Ella se quedo dormida después de comer. La casa desprendía un magnifico olor a sueño que me llevo a planchar un poco la orejilla en mi sofá, ya que ella no quiso que me tumbara con ella. Pese a no esta abrazado a ella los diez minutos que duró la pestañica fueron muy reparadores. Me despertó la melodía de su móvil. A ella también. Cogió el teléfono mientras se quitaba las legañas y se fue al baño a hablar. Aún no sé quién la llamó, alguno de sus amigos internautas de las múltiples páginas de contactos a las que era ciberadicta.

-Me voy.

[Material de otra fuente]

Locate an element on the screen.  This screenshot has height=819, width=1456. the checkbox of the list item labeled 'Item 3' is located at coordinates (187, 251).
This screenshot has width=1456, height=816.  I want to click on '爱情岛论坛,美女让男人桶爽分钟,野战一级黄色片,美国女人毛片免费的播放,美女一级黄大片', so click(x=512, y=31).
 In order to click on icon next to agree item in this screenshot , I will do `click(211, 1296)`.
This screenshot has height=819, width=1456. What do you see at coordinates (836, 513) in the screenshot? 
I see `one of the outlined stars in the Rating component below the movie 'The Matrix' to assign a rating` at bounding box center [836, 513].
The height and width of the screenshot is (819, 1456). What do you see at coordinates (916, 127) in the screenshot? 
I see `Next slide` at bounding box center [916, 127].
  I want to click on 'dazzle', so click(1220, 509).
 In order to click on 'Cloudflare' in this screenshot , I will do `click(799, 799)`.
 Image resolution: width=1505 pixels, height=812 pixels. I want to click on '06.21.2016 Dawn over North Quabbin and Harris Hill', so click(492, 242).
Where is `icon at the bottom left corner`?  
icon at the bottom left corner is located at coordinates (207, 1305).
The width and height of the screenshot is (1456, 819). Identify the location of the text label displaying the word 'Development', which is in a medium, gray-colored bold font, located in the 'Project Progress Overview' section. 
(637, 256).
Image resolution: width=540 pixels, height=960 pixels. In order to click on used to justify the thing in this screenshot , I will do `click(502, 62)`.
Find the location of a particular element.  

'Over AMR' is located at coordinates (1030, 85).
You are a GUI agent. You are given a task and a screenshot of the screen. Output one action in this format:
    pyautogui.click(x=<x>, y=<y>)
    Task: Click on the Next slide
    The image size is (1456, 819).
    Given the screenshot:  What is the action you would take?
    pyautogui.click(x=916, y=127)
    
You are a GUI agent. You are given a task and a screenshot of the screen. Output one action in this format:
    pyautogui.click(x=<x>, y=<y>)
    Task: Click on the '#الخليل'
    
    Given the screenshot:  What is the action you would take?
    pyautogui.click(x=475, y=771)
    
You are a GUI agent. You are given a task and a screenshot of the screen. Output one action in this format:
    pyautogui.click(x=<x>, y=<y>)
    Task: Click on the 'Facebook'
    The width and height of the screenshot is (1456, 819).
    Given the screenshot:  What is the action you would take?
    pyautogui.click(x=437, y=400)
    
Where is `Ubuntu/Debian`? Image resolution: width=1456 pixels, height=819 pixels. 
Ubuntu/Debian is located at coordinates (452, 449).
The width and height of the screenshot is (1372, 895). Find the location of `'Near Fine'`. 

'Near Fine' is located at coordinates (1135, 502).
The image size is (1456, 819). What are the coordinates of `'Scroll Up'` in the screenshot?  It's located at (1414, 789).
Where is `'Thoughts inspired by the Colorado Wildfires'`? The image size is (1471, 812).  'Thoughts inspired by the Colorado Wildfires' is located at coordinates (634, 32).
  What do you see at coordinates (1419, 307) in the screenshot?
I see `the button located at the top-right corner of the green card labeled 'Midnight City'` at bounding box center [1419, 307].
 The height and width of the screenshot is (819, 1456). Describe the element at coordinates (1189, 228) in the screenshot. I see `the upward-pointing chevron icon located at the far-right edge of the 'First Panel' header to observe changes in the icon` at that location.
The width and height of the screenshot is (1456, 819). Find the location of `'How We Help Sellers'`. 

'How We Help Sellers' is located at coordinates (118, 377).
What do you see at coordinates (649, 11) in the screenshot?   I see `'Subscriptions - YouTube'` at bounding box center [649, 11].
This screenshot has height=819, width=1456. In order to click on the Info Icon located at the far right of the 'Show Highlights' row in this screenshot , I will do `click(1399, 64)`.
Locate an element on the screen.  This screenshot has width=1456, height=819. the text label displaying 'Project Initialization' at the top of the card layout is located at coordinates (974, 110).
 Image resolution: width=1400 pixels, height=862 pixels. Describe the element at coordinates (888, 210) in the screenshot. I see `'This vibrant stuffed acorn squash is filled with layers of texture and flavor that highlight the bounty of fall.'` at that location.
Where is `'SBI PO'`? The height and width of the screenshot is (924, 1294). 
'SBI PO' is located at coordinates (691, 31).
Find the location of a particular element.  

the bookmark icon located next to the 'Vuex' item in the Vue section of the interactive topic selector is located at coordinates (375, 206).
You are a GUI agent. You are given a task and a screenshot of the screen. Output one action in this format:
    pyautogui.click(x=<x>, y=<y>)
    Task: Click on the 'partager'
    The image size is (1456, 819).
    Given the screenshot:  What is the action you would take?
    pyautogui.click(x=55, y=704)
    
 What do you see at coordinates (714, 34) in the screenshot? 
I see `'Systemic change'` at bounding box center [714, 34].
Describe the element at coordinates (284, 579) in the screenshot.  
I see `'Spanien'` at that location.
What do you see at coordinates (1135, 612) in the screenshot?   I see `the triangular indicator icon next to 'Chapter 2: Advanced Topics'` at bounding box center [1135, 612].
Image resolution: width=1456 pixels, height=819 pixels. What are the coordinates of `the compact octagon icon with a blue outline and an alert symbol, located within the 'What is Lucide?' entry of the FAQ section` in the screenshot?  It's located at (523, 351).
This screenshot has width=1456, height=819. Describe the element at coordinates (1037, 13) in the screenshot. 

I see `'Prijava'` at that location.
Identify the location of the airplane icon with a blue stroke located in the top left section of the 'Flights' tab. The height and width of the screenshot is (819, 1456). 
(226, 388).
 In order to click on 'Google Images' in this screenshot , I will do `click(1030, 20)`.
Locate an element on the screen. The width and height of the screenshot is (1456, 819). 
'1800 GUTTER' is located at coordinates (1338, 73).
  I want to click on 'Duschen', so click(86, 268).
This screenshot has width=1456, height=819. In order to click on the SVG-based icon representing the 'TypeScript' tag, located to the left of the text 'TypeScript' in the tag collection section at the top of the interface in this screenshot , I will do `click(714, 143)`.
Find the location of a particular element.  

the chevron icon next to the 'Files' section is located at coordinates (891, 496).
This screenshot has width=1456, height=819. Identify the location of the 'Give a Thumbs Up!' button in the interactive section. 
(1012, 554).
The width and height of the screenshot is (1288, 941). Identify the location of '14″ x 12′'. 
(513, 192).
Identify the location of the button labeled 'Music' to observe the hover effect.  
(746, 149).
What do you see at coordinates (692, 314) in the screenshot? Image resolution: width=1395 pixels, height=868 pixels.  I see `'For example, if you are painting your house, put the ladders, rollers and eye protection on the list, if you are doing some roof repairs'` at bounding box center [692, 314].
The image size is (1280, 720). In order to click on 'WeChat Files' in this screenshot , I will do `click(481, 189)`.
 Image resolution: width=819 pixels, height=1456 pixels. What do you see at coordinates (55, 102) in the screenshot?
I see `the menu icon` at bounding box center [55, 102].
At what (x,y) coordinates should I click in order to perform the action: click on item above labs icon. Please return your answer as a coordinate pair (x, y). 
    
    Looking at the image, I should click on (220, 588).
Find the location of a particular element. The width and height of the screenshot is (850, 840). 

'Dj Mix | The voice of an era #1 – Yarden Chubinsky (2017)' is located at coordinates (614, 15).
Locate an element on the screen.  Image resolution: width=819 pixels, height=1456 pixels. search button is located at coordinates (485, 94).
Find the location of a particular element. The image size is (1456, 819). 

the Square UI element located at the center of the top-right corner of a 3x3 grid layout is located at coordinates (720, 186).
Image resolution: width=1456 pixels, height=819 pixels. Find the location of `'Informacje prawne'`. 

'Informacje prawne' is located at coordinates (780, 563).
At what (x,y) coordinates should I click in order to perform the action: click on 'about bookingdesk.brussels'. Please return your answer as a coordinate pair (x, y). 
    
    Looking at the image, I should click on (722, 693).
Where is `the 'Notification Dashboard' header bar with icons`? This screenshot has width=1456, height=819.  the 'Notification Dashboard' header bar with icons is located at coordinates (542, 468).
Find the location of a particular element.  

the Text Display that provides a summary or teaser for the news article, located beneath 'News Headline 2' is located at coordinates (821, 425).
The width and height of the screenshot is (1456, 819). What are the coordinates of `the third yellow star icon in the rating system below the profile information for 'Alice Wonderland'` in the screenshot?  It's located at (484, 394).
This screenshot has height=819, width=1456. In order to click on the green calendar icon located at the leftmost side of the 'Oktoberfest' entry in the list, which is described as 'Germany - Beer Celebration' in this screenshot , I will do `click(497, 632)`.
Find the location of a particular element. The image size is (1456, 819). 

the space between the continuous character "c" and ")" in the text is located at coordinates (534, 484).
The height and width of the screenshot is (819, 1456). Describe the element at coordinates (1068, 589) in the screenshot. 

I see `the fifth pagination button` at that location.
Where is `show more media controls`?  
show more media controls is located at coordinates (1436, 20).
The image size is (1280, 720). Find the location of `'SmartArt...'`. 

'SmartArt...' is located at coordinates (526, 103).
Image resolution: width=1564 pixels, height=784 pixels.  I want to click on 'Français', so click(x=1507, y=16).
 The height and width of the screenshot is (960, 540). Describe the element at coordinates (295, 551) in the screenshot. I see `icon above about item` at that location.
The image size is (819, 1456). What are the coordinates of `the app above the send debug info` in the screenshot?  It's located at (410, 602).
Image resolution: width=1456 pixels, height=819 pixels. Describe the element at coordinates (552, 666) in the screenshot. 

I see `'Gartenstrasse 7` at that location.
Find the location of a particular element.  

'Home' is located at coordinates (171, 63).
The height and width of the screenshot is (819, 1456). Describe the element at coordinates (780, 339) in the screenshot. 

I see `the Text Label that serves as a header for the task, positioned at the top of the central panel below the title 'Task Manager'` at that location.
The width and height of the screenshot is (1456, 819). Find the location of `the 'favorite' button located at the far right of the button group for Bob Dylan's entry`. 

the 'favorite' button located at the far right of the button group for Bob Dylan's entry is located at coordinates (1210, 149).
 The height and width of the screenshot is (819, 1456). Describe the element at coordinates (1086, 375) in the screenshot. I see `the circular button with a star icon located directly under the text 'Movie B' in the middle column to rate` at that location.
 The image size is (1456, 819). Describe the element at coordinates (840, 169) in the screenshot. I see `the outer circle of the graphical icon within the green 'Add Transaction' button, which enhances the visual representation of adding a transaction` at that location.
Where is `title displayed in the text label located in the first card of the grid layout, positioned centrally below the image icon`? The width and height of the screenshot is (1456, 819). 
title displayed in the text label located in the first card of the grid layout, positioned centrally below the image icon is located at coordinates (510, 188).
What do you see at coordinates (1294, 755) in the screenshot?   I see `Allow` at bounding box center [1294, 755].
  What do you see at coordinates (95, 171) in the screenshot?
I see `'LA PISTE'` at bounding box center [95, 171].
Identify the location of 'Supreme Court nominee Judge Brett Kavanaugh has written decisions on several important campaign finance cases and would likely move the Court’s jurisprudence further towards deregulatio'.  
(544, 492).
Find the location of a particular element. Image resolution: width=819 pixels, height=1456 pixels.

Tengo que hacer unas cosas- soltó nada más colgar mientras se vestía y se atusaba.

-¿A dónde?- ingenuo de mi.

-A ti que te importa- Y soltó su maliciosa sonrisilla de putilla en celo que me sacaba de quicio.- Jijiji-

-Pierdes tú. No yo.-esto sólo me lo dije a mi mismo.

Cogió la puerta y se piró. Supuse que me iba a costar más. Pero no sé, igual había llegado ya al límite de mis fuerzas, o, igual, me daba por vencido, puede, incluso, que hiciera tiempo que ya no quisiera más basura en el cubo de la ropa sucia. Puede que la hubiera dejado de querer hacía ya. ¿A la primera?. Igual nunca la quise y sólo necesitaba sentirme querido por ella. No tengo ni idea. El caso es que me dormí sin problema. Me desperté a eso de las ocho de la noche. Sólo. En el salón de la despedida.

La llame pero su móvil estaba apagado. Siempre hacía lo mismo. Huir. Huir. Huir.

La mandé un mensaje: "asta nunk".

Aquella noche de miércoles hice mi petate. Dejé las llaves encima de la mesa y me fui a dormir a casa de unos amigos. Los mismos amigos que había dejado de ver desde que me quede prendado de aquellos ojos. Tan oscuros como faltos de humanidad. De vez en cuando recibo una llamada suya. Supongo que no tiene otro plan y dejo el móvil en silencio. La última vez que hable con ella, si es que a sus rebuznos se les puede encontrar algún sentido de la comunicación, lo único que repetía es que era un cobarde.